On Thursday, 4 July 2013 at 06:18:21 UTC, CJS wrote:
I'm having trouble understanding the difference between casting
and std.conv.to. Any help?
Casting merely changes the "observed type", whereas "to" does a
deep conversion.
Observe:
----
import std.stdio;
import std.conv;
void main()
{
int[] ints = [1, 2, 3];
auto bytes1 = cast(ubyte[])(ints);
auto bytes2 = to!(ubyte[])(ints);
writeln(bytes1);
writeln(bytes2);
}
----
[1, 0, 0, 0, 2, 0, 0, 0, 3, 0, 0, 0]
[1, 2, 3]
----
To is very useful to do "true" type conversion. It can change
string width.

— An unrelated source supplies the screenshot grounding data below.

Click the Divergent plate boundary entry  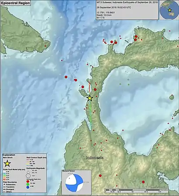click(x=8, y=189)
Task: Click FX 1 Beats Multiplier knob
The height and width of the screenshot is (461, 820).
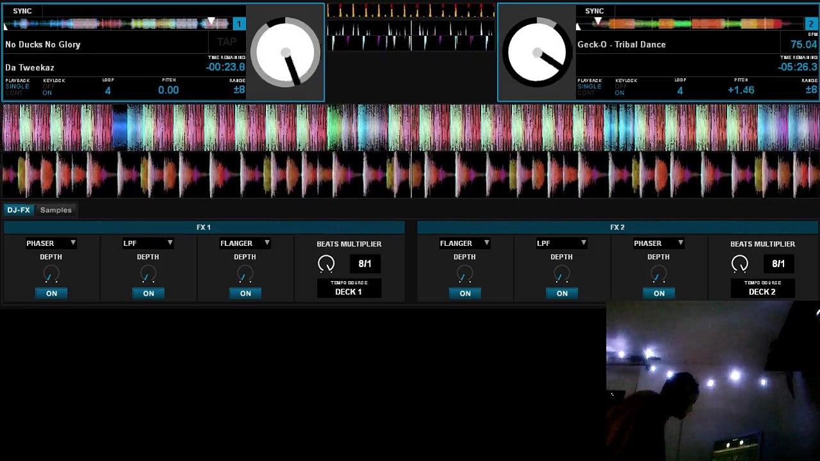Action: pyautogui.click(x=326, y=263)
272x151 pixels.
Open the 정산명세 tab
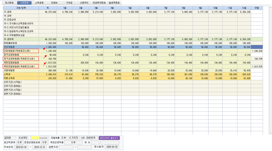pos(9,3)
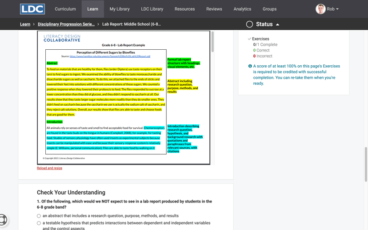Click the Learn breadcrumb link

[x=25, y=24]
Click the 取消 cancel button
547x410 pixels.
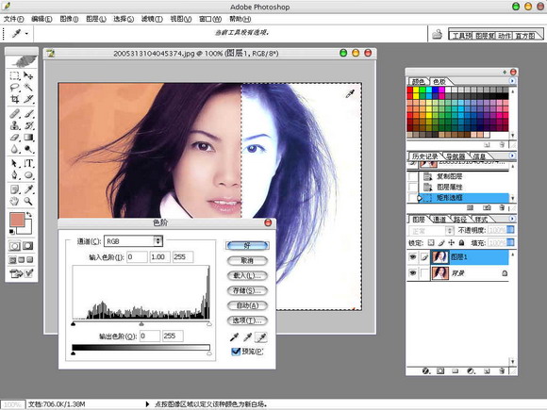(247, 260)
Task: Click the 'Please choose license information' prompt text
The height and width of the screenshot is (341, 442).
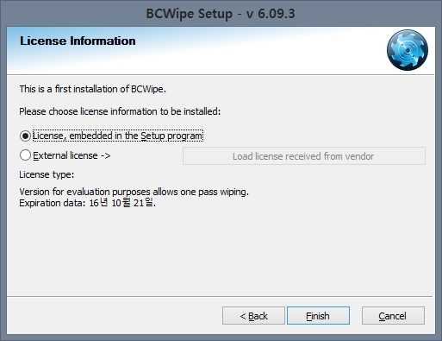Action: pos(120,111)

Finally, "to" is able to do string interpretation.
EG:
----
import std.stdio;
import std.conv;
void main()
{
int[] ints = to!(int[])("[1, 2, 3]");
writeln(ints);
}
----
[1, 2, 3]
----
To is very convenient because it is a "one stop shop": It doesn't
matter what you want to do: "to" will do it. You don't need to
mix/match calls to atoi/itoa/encode/decode etc. Furthermore, it
is safe: if anything fails, to will throw. It will also throw if
you overflow:
----
import std.conv;
void main()
{
int a = 500;
ubyte b = cast(ubyte)(a); //No problem here: Silent overflow
ubyte c = to!ubyte(a); //Runtime overflow exception
}
----
Hope that helps :)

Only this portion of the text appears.